→ **Exercise objective**: Nothing in the records may change when you print them out again.

→ **Supplied data**:
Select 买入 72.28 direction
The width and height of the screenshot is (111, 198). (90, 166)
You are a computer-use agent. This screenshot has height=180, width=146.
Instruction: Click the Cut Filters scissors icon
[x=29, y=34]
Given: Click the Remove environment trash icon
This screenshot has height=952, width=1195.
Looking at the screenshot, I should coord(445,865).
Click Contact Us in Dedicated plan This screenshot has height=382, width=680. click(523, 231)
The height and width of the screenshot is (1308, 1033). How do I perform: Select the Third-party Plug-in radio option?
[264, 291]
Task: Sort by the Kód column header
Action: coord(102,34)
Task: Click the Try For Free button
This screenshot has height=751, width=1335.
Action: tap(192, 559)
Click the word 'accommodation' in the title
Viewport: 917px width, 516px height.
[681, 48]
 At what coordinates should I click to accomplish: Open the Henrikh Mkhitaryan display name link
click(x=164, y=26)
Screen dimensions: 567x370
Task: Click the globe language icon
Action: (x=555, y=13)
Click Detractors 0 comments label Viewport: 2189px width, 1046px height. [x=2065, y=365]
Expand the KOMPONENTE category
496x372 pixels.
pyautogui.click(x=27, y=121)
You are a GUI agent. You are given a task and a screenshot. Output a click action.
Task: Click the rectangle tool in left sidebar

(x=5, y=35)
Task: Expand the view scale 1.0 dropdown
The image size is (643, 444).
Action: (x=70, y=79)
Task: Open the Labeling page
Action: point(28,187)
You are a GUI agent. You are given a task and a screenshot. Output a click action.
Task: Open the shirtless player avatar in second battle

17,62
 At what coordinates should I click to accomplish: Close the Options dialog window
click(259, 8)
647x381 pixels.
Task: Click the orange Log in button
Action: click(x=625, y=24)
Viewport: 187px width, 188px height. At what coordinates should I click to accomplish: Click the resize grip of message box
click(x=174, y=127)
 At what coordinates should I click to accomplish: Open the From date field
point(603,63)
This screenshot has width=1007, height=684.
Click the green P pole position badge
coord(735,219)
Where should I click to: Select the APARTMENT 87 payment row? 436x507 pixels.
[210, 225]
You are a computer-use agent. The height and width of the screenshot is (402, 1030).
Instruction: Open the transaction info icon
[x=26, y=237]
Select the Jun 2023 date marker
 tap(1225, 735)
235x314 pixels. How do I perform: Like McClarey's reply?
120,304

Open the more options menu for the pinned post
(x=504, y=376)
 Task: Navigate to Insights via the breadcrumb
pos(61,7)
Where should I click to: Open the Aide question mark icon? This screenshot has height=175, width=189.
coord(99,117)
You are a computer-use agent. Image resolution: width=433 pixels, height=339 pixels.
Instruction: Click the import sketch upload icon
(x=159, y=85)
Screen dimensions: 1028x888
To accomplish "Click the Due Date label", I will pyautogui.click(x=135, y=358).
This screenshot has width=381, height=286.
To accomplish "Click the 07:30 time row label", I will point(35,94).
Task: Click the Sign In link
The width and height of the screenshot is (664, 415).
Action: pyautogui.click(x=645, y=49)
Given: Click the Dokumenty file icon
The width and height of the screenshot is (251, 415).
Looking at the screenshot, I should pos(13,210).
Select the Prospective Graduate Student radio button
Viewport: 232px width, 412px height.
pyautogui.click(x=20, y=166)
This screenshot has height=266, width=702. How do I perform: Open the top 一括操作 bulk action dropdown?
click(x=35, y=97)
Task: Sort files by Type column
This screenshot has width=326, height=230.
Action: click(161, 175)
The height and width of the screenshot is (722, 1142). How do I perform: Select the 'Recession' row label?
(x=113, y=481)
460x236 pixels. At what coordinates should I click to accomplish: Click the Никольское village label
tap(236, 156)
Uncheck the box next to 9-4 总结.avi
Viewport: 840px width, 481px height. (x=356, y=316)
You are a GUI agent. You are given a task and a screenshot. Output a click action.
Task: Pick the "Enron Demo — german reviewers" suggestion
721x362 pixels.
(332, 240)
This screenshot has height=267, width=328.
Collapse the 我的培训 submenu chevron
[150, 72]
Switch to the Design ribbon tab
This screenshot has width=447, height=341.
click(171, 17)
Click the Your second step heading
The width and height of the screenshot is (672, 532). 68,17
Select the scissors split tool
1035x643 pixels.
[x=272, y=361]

→ **Answer**:
Select 买入 72.28 direction
The width and height of the screenshot is (111, 198). (90, 166)
You are a computer-use agent. This screenshot has height=180, width=146.
Instruction: Click the Cut Filters scissors icon
[x=29, y=34]
Given: Click the Remove environment trash icon
This screenshot has height=952, width=1195.
Looking at the screenshot, I should coord(445,865).
Click Contact Us in Dedicated plan This screenshot has height=382, width=680. click(523, 231)
The height and width of the screenshot is (1308, 1033). How do I perform: Select the Third-party Plug-in radio option?
[264, 291]
Task: Sort by the Kód column header
Action: coord(102,34)
Task: Click the Try For Free button
This screenshot has height=751, width=1335.
Action: tap(192, 559)
Click the word 'accommodation' in the title
Viewport: 917px width, 516px height.
[681, 48]
 At what coordinates should I click to accomplish: Open the Henrikh Mkhitaryan display name link
click(x=164, y=26)
Screen dimensions: 567x370
Task: Click the globe language icon
Action: (x=555, y=13)
Click Detractors 0 comments label Viewport: 2189px width, 1046px height. [x=2065, y=365]
Expand the KOMPONENTE category
496x372 pixels.
pyautogui.click(x=27, y=121)
You are a GUI agent. You are given a task and a screenshot. Output a click action.
Task: Click the rectangle tool in left sidebar

(x=5, y=35)
Task: Expand the view scale 1.0 dropdown
The image size is (643, 444).
Action: (x=70, y=79)
Task: Open the Labeling page
Action: point(28,187)
You are a GUI agent. You are given a task and a screenshot. Output a click action.
Task: Open the shirtless player avatar in second battle

17,62
 At what coordinates should I click to accomplish: Close the Options dialog window
click(259, 8)
647x381 pixels.
Task: Click the orange Log in button
Action: click(x=625, y=24)
Viewport: 187px width, 188px height. At what coordinates should I click to accomplish: Click the resize grip of message box
click(x=174, y=127)
 At what coordinates should I click to accomplish: Open the From date field
point(603,63)
This screenshot has width=1007, height=684.
Click the green P pole position badge
coord(735,219)
Where should I click to: Select the APARTMENT 87 payment row? 436x507 pixels.
[210, 225]
You are a computer-use agent. The height and width of the screenshot is (402, 1030).
Instruction: Open the transaction info icon
[x=26, y=237]
Select the Jun 2023 date marker
 tap(1225, 735)
235x314 pixels. How do I perform: Like McClarey's reply?
120,304

Open the more options menu for the pinned post
(x=504, y=376)
 Task: Navigate to Insights via the breadcrumb
pos(61,7)
Where should I click to: Open the Aide question mark icon? This screenshot has height=175, width=189.
coord(99,117)
You are a computer-use agent. Image resolution: width=433 pixels, height=339 pixels.
Instruction: Click the import sketch upload icon
(x=159, y=85)
Screen dimensions: 1028x888
To accomplish "Click the Due Date label", I will pyautogui.click(x=135, y=358).
This screenshot has width=381, height=286.
To accomplish "Click the 07:30 time row label", I will point(35,94).
Task: Click the Sign In link
The width and height of the screenshot is (664, 415).
Action: pyautogui.click(x=645, y=49)
Given: Click the Dokumenty file icon
The width and height of the screenshot is (251, 415).
Looking at the screenshot, I should pos(13,210).
Select the Prospective Graduate Student radio button
Viewport: 232px width, 412px height.
pyautogui.click(x=20, y=166)
This screenshot has height=266, width=702. How do I perform: Open the top 一括操作 bulk action dropdown?
click(x=35, y=97)
Task: Sort files by Type column
This screenshot has width=326, height=230.
Action: click(161, 175)
The height and width of the screenshot is (722, 1142). How do I perform: Select the 'Recession' row label?
(x=113, y=481)
460x236 pixels. At what coordinates should I click to accomplish: Click the Никольское village label
tap(236, 156)
Uncheck the box next to 9-4 总结.avi
Viewport: 840px width, 481px height. (x=356, y=316)
You are a GUI agent. You are given a task and a screenshot. Output a click action.
Task: Pick the "Enron Demo — german reviewers" suggestion
721x362 pixels.
(332, 240)
This screenshot has height=267, width=328.
Collapse the 我的培训 submenu chevron
[150, 72]
Switch to the Design ribbon tab
This screenshot has width=447, height=341.
click(171, 17)
Click the Your second step heading
The width and height of the screenshot is (672, 532). 68,17
Select the scissors split tool
1035x643 pixels.
[x=272, y=361]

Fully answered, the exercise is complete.